The figure was higher than the total of 8.0m tonnes at best the bank estimated two weeks ago, when the region suffered particularly heavy rain, dumping more than three inches in one day on some farms.

"Post the major rainfall even a fortnight ago, the severity of quality downgrades hasn't been as based as first feared," ANZ (Australia and New Zealand Banking Group Limited) said.

While most areas had received further rains in the past week, "in general this is not expected to have led to a further deterioration in wheat quality".

And although most growers were up to a month delayed on harvesting, with 60 per cent of the crop yet to be reaped in South Australia and parts of Victoria, the short term weather outlook was "fine" for areas furthest behind.

Financial Impact

Nonetheless, the level of damage "could wipe up to Aus $1 billion from the value of the national wheat crop", National Australia Bank analyst Michael Creed said.

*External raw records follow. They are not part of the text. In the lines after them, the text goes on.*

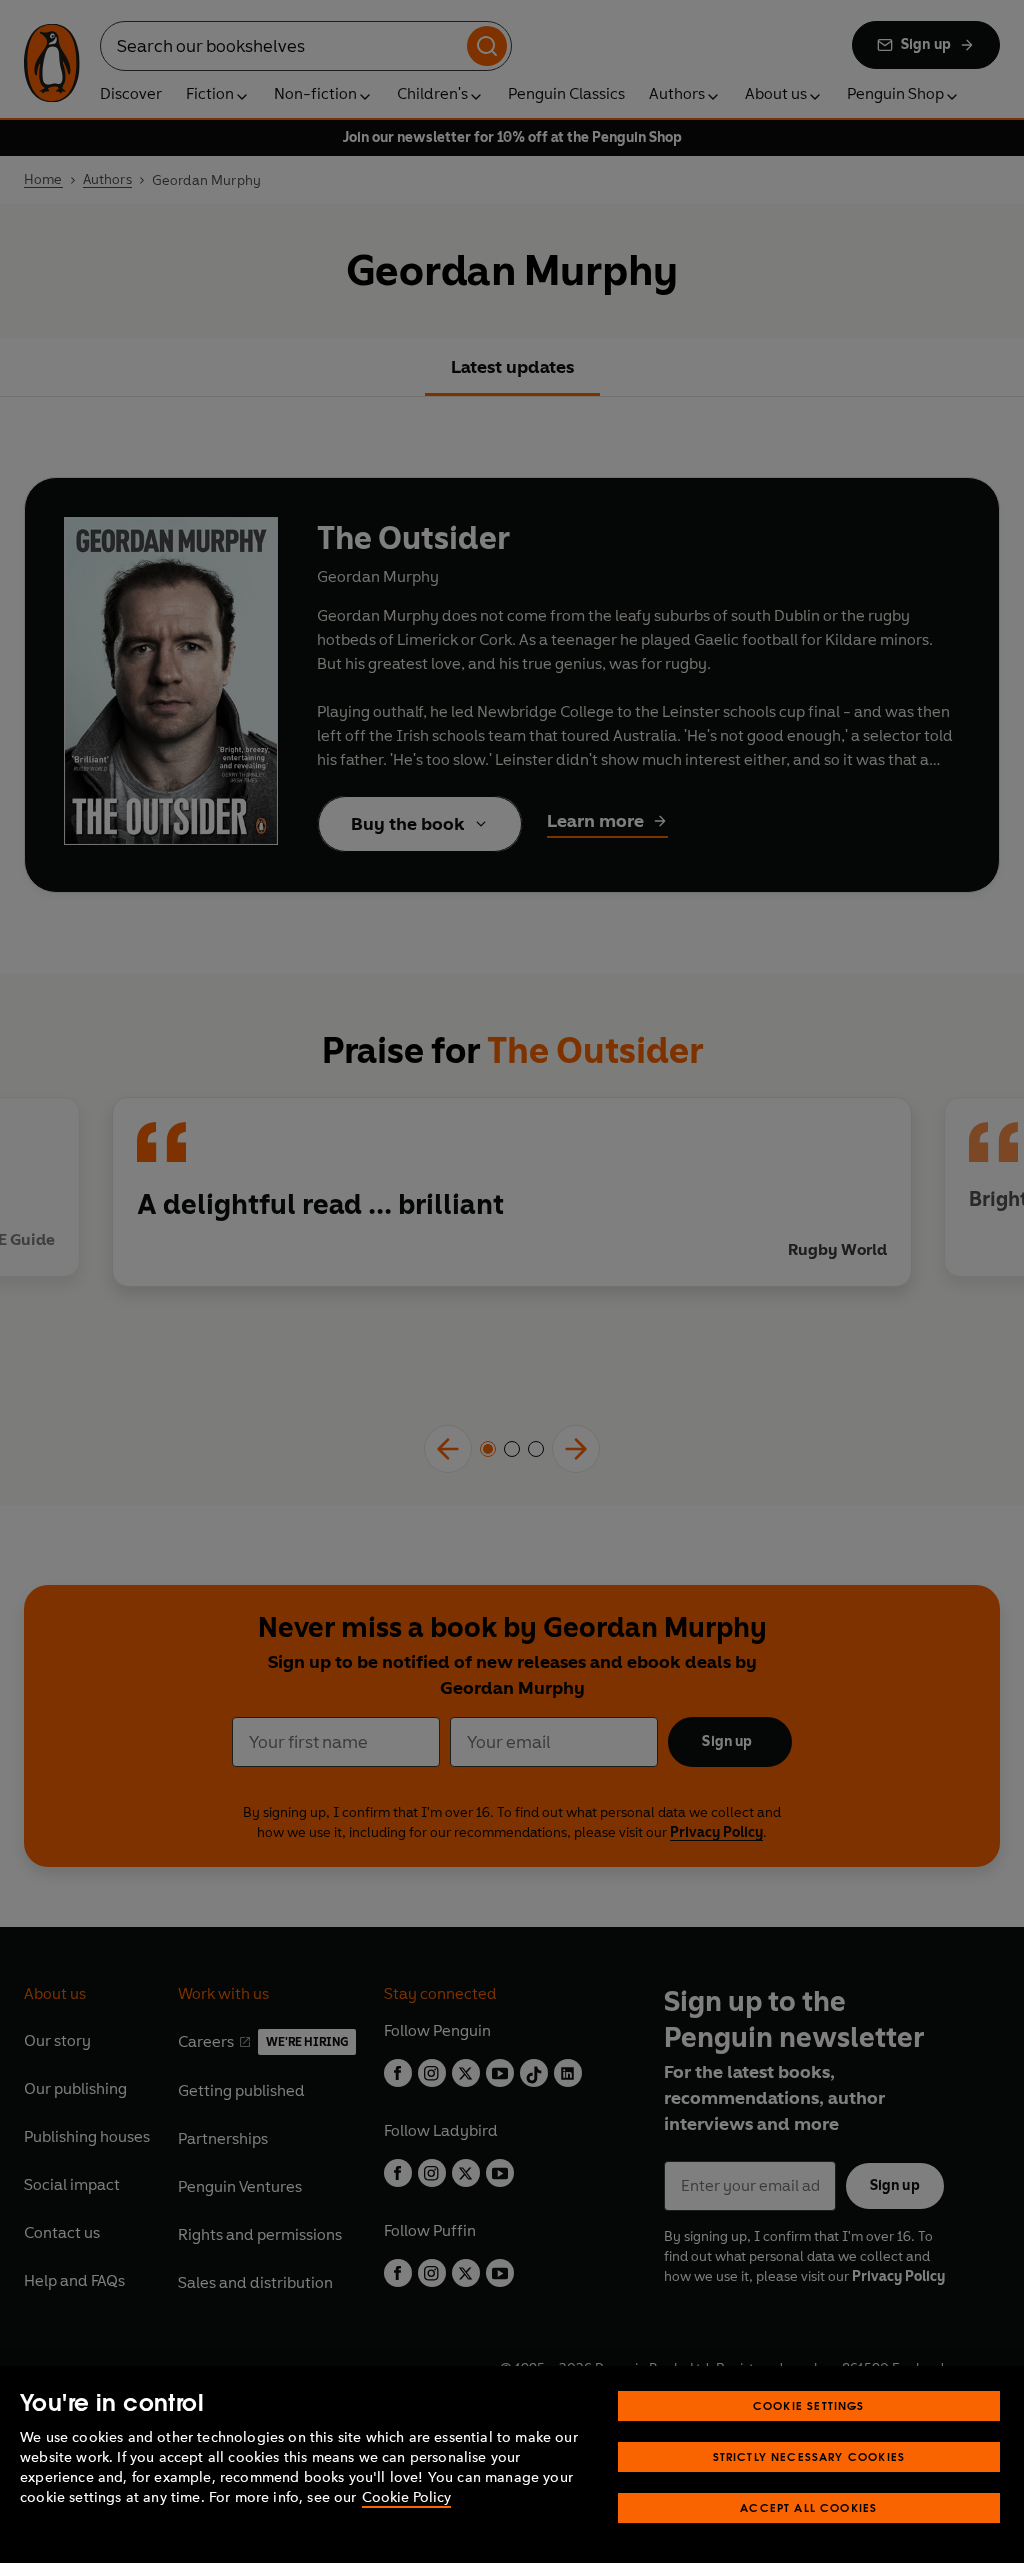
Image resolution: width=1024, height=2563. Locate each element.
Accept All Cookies (808, 2507)
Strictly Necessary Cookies (809, 2456)
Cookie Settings (809, 2405)
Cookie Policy (406, 2497)
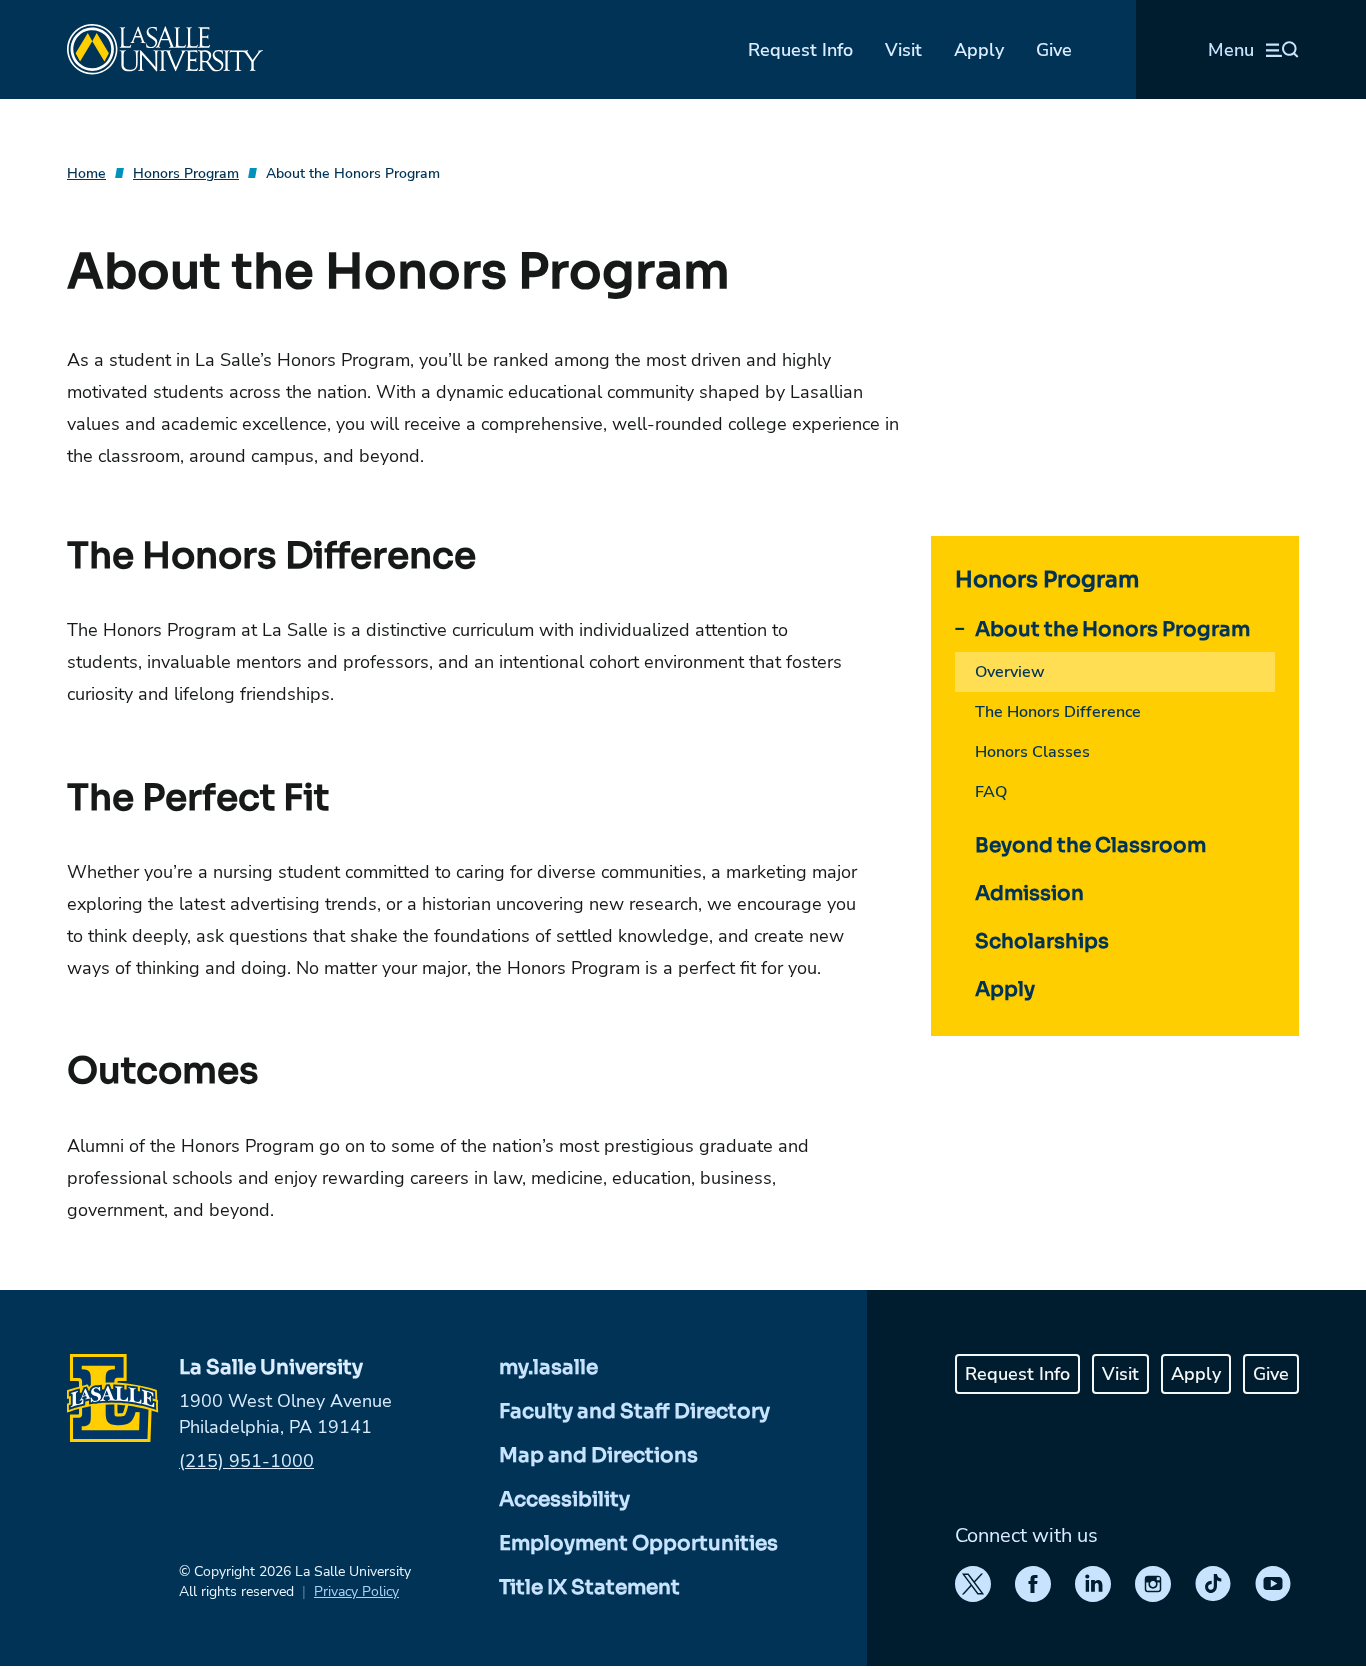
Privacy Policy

"Much of Australia's east coast in November recorded more than double the November average [rainfall]," he said, estimating that about half of Australia's total wheat crop of 24m tonnes would be of "feed or downgraded quality".

However, taking into account higher prices of farm commodities, and the advantage to livestock farmers of watered pasture and an abundance of feed wheat, the net loss to Australian agriculture over the last month from the downpours was more modest.

Creed cut by Aus$300 million to Aus$46.7 billion his estimate for the value of Australia's farm production in 2010-11, and his forecast for farm incomes by Aus$200 million to Aus$10 billion.